Even if a line seems odd, print it as it is, and include every record.

================

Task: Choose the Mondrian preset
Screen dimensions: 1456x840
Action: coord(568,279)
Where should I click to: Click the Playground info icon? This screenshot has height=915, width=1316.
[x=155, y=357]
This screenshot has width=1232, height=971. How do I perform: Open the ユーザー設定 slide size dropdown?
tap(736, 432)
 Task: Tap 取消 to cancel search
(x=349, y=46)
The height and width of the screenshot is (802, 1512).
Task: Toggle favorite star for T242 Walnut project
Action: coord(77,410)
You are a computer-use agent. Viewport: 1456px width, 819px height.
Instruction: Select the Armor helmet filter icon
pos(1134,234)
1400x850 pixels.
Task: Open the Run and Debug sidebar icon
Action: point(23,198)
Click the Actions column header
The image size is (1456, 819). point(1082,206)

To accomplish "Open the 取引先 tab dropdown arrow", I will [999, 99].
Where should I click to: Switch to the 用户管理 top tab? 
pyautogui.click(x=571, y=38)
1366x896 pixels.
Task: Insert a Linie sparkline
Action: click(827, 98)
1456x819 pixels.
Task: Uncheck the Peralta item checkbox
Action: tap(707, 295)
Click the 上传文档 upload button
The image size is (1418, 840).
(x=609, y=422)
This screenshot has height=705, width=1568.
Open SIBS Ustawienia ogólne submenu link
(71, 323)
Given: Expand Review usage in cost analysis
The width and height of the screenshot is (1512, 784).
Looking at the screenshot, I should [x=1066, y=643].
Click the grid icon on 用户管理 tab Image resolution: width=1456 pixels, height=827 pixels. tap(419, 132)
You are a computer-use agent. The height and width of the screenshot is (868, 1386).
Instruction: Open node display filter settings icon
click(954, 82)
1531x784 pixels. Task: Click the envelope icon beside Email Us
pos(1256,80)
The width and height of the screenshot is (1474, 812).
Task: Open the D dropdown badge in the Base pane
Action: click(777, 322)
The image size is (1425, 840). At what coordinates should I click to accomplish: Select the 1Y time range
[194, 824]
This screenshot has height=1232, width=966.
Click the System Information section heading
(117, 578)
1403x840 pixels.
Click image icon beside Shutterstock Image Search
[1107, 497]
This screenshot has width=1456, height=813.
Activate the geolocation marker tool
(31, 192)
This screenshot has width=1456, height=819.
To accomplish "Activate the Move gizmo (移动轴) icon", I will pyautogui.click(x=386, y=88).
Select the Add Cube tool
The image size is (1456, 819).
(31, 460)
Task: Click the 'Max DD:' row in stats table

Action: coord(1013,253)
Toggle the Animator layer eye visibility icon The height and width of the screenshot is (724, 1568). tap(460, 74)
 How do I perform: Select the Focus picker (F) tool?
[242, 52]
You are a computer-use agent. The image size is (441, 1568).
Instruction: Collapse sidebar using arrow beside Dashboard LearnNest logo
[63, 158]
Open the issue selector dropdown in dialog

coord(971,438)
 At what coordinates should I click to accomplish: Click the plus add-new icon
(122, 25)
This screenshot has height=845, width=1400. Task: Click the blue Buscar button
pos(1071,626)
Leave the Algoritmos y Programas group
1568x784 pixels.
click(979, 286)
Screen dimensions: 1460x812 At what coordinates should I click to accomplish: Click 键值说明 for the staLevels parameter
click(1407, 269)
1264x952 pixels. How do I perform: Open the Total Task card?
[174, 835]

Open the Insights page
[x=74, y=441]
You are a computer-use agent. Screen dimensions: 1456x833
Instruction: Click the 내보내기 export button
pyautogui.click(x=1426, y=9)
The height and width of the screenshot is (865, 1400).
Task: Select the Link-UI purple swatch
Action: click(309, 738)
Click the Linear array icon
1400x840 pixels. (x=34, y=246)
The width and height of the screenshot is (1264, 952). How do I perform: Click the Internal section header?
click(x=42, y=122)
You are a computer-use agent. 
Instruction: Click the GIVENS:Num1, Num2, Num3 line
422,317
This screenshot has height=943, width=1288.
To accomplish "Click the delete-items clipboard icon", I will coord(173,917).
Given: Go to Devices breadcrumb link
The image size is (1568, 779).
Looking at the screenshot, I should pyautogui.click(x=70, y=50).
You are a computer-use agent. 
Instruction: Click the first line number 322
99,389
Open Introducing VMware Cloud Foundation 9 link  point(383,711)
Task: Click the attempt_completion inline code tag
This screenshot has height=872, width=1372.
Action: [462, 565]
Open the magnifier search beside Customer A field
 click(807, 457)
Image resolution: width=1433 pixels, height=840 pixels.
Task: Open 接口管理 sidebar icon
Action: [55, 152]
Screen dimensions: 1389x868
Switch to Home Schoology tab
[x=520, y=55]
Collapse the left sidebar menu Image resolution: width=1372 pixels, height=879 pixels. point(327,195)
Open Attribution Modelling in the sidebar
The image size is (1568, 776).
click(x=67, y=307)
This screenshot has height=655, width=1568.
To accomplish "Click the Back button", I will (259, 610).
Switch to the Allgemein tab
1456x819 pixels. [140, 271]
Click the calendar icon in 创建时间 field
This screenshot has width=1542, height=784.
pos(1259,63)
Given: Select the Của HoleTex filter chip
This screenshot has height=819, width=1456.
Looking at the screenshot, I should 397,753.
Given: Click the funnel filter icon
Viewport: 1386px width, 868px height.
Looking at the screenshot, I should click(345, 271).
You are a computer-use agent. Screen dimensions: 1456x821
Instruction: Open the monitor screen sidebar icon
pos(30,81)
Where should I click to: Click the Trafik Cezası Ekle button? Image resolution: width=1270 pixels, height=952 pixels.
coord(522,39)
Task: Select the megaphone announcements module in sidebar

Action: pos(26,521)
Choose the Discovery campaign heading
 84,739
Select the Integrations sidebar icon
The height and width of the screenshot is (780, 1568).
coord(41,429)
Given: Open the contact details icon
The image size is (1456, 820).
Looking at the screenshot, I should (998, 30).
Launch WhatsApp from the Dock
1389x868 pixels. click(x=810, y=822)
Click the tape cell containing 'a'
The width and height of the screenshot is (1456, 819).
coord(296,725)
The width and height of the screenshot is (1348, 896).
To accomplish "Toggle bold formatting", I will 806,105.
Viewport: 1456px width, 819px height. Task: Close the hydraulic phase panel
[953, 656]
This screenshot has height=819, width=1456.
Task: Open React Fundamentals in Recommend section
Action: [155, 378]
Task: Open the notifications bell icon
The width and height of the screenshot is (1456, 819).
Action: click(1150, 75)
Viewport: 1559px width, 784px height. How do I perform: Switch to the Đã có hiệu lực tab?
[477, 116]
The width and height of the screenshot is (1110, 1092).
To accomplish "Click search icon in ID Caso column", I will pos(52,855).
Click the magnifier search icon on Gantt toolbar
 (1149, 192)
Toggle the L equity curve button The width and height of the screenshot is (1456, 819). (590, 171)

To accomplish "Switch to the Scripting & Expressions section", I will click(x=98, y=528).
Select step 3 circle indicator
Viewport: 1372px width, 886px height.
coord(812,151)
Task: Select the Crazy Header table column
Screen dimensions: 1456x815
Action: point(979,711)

================

[EXERCISE SOLUTION]
Task: Choose the Mondrian preset
Screen dimensions: 1456x840
Action: coord(568,279)
Where should I click to: Click the Playground info icon? This screenshot has height=915, width=1316.
[x=155, y=357]
This screenshot has width=1232, height=971. How do I perform: Open the ユーザー設定 slide size dropdown?
tap(736, 432)
 Task: Tap 取消 to cancel search
(x=349, y=46)
The height and width of the screenshot is (802, 1512).
Task: Toggle favorite star for T242 Walnut project
Action: coord(77,410)
You are a computer-use agent. Viewport: 1456px width, 819px height.
Instruction: Select the Armor helmet filter icon
pos(1134,234)
1400x850 pixels.
Task: Open the Run and Debug sidebar icon
Action: point(23,198)
Click the Actions column header
The image size is (1456, 819). point(1082,206)

To accomplish "Open the 取引先 tab dropdown arrow", I will [999, 99].
Where should I click to: Switch to the 用户管理 top tab? 
pyautogui.click(x=571, y=38)
1366x896 pixels.
Task: Insert a Linie sparkline
Action: click(827, 98)
1456x819 pixels.
Task: Uncheck the Peralta item checkbox
Action: tap(707, 295)
Click the 上传文档 upload button
The image size is (1418, 840).
(x=609, y=422)
This screenshot has height=705, width=1568.
Open SIBS Ustawienia ogólne submenu link
(71, 323)
Given: Expand Review usage in cost analysis
The width and height of the screenshot is (1512, 784).
Looking at the screenshot, I should [x=1066, y=643].
Click the grid icon on 用户管理 tab Image resolution: width=1456 pixels, height=827 pixels. tap(419, 132)
You are a computer-use agent. The height and width of the screenshot is (868, 1386).
Instruction: Open node display filter settings icon
click(954, 82)
1531x784 pixels. Task: Click the envelope icon beside Email Us
pos(1256,80)
The width and height of the screenshot is (1474, 812).
Task: Open the D dropdown badge in the Base pane
Action: click(777, 322)
The image size is (1425, 840). At what coordinates should I click to accomplish: Select the 1Y time range
[194, 824]
This screenshot has height=1232, width=966.
Click the System Information section heading
(117, 578)
1403x840 pixels.
Click image icon beside Shutterstock Image Search
[1107, 497]
This screenshot has width=1456, height=813.
Activate the geolocation marker tool
(31, 192)
This screenshot has width=1456, height=819.
To accomplish "Activate the Move gizmo (移动轴) icon", I will pyautogui.click(x=386, y=88).
Select the Add Cube tool
The image size is (1456, 819).
(31, 460)
Task: Click the 'Max DD:' row in stats table

Action: coord(1013,253)
Toggle the Animator layer eye visibility icon The height and width of the screenshot is (724, 1568). tap(460, 74)
 How do I perform: Select the Focus picker (F) tool?
[242, 52]
You are a computer-use agent. The image size is (441, 1568).
Instruction: Collapse sidebar using arrow beside Dashboard LearnNest logo
[63, 158]
Open the issue selector dropdown in dialog

coord(971,438)
 At what coordinates should I click to accomplish: Click the plus add-new icon
(122, 25)
This screenshot has height=845, width=1400. Task: Click the blue Buscar button
pos(1071,626)
Leave the Algoritmos y Programas group
1568x784 pixels.
click(979, 286)
Screen dimensions: 1460x812 At what coordinates should I click to accomplish: Click 键值说明 for the staLevels parameter
click(1407, 269)
1264x952 pixels. How do I perform: Open the Total Task card?
[174, 835]

Open the Insights page
[x=74, y=441]
You are a computer-use agent. Screen dimensions: 1456x833
Instruction: Click the 내보내기 export button
pyautogui.click(x=1426, y=9)
The height and width of the screenshot is (865, 1400).
Task: Select the Link-UI purple swatch
Action: click(309, 738)
Click the Linear array icon
1400x840 pixels. (x=34, y=246)
The width and height of the screenshot is (1264, 952). How do I perform: Click the Internal section header?
click(x=42, y=122)
You are a computer-use agent. 
Instruction: Click the GIVENS:Num1, Num2, Num3 line
422,317
This screenshot has height=943, width=1288.
To accomplish "Click the delete-items clipboard icon", I will coord(173,917).
Given: Go to Devices breadcrumb link
The image size is (1568, 779).
Looking at the screenshot, I should pyautogui.click(x=70, y=50).
You are a computer-use agent. 
Instruction: Click the first line number 322
99,389
Open Introducing VMware Cloud Foundation 9 link  point(383,711)
Task: Click the attempt_completion inline code tag
This screenshot has height=872, width=1372.
Action: [462, 565]
Open the magnifier search beside Customer A field
 click(807, 457)
Image resolution: width=1433 pixels, height=840 pixels.
Task: Open 接口管理 sidebar icon
Action: [55, 152]
Screen dimensions: 1389x868
Switch to Home Schoology tab
[x=520, y=55]
Collapse the left sidebar menu Image resolution: width=1372 pixels, height=879 pixels. point(327,195)
Open Attribution Modelling in the sidebar
The image size is (1568, 776).
click(x=67, y=307)
This screenshot has height=655, width=1568.
To accomplish "Click the Back button", I will (259, 610).
Switch to the Allgemein tab
1456x819 pixels. [140, 271]
Click the calendar icon in 创建时间 field
This screenshot has width=1542, height=784.
pos(1259,63)
Given: Select the Của HoleTex filter chip
This screenshot has height=819, width=1456.
Looking at the screenshot, I should 397,753.
Given: Click the funnel filter icon
Viewport: 1386px width, 868px height.
Looking at the screenshot, I should click(345, 271).
You are a computer-use agent. Screen dimensions: 1456x821
Instruction: Open the monitor screen sidebar icon
pos(30,81)
Where should I click to: Click the Trafik Cezası Ekle button? Image resolution: width=1270 pixels, height=952 pixels.
coord(522,39)
Task: Select the megaphone announcements module in sidebar

Action: pos(26,521)
Choose the Discovery campaign heading
 84,739
Select the Integrations sidebar icon
The height and width of the screenshot is (780, 1568).
coord(41,429)
Given: Open the contact details icon
The image size is (1456, 820).
Looking at the screenshot, I should (998, 30).
Launch WhatsApp from the Dock
1389x868 pixels. click(x=810, y=822)
Click the tape cell containing 'a'
The width and height of the screenshot is (1456, 819).
coord(296,725)
The width and height of the screenshot is (1348, 896).
To accomplish "Toggle bold formatting", I will 806,105.
Viewport: 1456px width, 819px height. Task: Close the hydraulic phase panel
[953, 656]
This screenshot has height=819, width=1456.
Task: Open React Fundamentals in Recommend section
Action: [155, 378]
Task: Open the notifications bell icon
The width and height of the screenshot is (1456, 819).
Action: click(1150, 75)
Viewport: 1559px width, 784px height. How do I perform: Switch to the Đã có hiệu lực tab?
[477, 116]
The width and height of the screenshot is (1110, 1092).
To accomplish "Click search icon in ID Caso column", I will pos(52,855).
Click the magnifier search icon on Gantt toolbar
 (1149, 192)
Toggle the L equity curve button The width and height of the screenshot is (1456, 819). (590, 171)

To accomplish "Switch to the Scripting & Expressions section", I will click(x=98, y=528).
Select step 3 circle indicator
Viewport: 1372px width, 886px height.
coord(812,151)
Task: Select the Crazy Header table column
Screen dimensions: 1456x815
Action: point(979,711)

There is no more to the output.